As for software, the U11 uses Android 7.1 and comes with Google's Assistant and Amazon's Alexa on top of HTC's own proprietary Sense Companion. If a user installs Microsoft's Cortana Android app, the only major AI assistants not living inside the U11's glass shell would be Apple's Siri and Samsung's Bixby. HTC's Edge Sense is a software package that works with the pressure sensors in the phone's sides, allowing users to open the camera or other apps with nothing more than a squeeze.
HTC prices the U11 at $650, whether buyers choose the unlocked GSM version that works with AT&T or T-Mobile, the locked Sprint CDMA variant, or the locked CDMA Verizon model.

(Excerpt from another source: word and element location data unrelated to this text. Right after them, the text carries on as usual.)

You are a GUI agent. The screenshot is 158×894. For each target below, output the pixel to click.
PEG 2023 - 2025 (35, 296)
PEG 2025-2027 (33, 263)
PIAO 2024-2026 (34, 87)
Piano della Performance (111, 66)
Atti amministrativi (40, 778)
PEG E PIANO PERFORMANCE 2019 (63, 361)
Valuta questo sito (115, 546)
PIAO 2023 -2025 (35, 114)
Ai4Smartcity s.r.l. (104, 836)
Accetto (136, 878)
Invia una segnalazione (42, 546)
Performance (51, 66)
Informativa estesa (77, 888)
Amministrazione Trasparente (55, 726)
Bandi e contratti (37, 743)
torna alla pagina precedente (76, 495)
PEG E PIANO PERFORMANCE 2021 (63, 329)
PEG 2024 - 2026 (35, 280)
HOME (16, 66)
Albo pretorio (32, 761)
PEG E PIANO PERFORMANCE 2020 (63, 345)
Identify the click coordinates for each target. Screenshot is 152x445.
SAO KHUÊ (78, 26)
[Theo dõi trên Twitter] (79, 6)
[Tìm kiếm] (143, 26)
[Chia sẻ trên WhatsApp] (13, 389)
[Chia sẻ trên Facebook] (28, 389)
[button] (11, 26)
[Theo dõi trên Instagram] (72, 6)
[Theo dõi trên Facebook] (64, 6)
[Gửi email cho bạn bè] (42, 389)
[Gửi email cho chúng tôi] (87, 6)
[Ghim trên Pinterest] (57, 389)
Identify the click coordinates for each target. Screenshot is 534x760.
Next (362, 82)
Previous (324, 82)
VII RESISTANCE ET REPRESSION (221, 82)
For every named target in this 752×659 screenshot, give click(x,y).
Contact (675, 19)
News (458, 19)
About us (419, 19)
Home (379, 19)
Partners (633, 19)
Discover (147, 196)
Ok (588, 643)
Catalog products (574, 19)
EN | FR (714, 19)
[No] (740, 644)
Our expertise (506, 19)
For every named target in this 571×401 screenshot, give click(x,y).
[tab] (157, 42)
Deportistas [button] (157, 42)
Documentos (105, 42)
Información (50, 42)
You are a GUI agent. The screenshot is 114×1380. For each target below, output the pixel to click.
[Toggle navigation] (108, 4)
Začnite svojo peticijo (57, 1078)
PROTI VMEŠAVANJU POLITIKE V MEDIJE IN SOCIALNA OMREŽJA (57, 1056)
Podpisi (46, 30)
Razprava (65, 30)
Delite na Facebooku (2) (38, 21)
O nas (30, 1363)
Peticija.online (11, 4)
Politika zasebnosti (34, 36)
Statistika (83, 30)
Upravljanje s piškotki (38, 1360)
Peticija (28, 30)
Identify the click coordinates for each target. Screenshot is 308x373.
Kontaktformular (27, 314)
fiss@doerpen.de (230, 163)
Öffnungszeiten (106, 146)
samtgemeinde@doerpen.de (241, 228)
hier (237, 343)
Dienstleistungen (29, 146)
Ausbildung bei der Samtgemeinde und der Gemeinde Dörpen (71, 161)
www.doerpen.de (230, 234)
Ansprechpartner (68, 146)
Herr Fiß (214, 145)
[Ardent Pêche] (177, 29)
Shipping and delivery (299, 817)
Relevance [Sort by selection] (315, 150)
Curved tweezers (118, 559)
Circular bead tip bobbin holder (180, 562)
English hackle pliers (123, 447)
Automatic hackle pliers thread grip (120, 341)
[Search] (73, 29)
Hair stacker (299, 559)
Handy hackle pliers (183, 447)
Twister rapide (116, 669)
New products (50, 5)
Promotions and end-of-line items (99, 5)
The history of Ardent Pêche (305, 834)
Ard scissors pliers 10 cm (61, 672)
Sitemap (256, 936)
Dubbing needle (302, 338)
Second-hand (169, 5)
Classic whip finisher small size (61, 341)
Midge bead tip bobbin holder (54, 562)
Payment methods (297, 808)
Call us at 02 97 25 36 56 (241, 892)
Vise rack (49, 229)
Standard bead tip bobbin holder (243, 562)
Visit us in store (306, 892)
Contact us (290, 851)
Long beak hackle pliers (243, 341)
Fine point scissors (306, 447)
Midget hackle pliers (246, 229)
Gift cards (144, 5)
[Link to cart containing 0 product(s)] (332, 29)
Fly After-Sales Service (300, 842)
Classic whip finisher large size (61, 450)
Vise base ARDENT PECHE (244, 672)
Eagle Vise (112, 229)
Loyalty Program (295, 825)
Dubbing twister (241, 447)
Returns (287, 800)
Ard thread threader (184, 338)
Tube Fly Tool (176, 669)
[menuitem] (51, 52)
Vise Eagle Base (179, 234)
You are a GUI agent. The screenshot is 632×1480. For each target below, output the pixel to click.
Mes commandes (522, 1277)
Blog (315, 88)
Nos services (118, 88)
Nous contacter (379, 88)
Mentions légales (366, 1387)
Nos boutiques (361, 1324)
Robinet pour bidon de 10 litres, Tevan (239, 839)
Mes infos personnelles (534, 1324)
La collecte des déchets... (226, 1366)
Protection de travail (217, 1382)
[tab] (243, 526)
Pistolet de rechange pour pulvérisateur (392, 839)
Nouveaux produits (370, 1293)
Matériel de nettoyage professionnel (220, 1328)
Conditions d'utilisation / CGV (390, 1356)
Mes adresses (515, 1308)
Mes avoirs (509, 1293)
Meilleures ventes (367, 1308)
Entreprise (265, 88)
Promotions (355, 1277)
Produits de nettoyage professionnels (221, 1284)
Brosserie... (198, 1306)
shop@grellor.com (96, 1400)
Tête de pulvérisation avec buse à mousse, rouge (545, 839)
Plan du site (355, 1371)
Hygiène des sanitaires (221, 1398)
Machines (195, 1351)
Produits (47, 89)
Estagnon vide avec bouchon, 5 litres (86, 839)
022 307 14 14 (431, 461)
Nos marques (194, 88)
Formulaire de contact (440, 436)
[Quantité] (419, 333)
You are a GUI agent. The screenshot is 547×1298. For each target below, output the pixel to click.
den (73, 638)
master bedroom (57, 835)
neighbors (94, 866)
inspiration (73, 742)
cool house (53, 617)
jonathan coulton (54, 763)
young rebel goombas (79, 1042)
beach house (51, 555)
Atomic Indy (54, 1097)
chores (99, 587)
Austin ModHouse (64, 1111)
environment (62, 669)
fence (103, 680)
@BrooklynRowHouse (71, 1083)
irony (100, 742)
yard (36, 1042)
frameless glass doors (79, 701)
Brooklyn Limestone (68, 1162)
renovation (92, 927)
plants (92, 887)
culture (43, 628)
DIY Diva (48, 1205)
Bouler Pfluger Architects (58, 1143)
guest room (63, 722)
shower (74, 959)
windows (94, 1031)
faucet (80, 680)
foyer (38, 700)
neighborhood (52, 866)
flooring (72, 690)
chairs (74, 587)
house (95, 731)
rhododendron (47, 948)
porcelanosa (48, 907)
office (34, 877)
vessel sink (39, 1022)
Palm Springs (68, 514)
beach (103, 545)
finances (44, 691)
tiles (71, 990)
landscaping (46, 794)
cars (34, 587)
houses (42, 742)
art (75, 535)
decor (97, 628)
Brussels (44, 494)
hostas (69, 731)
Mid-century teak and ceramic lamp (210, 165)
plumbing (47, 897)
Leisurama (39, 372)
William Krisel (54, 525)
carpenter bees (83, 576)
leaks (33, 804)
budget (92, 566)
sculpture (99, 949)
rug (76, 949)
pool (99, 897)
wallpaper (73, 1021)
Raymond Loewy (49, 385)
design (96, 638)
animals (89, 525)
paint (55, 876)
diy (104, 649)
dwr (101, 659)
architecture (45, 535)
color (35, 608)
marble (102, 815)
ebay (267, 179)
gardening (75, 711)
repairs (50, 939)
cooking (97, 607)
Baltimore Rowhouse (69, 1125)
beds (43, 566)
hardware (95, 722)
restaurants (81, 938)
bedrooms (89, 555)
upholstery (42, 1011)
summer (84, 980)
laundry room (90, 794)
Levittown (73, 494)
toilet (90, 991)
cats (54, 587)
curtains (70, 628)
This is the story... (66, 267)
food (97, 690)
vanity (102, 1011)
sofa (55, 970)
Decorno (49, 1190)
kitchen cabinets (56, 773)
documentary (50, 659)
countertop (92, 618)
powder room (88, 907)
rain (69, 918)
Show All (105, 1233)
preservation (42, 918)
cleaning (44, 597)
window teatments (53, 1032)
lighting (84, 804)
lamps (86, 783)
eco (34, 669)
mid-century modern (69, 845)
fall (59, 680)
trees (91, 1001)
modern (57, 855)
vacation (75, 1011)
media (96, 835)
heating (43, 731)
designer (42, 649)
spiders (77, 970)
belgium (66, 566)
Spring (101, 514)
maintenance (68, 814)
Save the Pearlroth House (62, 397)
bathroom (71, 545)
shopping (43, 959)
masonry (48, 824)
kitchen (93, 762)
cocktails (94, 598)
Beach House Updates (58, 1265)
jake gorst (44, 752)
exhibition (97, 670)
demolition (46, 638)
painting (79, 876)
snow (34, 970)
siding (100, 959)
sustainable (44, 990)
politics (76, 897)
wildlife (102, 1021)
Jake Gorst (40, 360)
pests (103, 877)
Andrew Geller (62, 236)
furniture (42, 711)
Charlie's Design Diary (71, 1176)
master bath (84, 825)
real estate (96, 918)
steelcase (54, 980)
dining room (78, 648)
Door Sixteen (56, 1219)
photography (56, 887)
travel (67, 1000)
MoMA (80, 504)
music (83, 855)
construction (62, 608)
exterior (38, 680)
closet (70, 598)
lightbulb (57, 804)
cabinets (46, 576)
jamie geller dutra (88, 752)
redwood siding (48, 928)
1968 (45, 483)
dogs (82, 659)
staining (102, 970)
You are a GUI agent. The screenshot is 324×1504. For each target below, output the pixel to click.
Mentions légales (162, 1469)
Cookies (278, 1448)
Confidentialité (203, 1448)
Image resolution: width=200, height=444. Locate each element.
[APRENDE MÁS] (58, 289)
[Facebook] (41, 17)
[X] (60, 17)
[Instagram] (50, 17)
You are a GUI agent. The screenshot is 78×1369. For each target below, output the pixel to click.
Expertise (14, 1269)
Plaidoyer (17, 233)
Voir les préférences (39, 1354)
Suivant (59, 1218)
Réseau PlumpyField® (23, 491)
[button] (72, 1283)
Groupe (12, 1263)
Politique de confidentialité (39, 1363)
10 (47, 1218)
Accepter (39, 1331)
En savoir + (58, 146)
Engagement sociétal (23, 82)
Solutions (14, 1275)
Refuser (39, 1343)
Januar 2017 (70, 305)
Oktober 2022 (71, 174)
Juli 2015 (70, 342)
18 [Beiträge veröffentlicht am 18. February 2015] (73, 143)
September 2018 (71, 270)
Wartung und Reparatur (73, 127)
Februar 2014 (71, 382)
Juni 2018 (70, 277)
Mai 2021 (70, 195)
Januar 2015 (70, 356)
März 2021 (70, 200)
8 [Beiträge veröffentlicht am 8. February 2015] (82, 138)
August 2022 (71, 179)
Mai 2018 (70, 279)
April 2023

Sprint buyers are limited to the deeper blue color, while GSM and Verizon shoppers can pick from black, light blue, and dark blue. HTC's marketing materials, including the picture above, suggest that additional colors could be offered in the future. The U11 pre-order page says the phone is "in stock" now, but other outlets report that U11 handsets will not ship until June 9.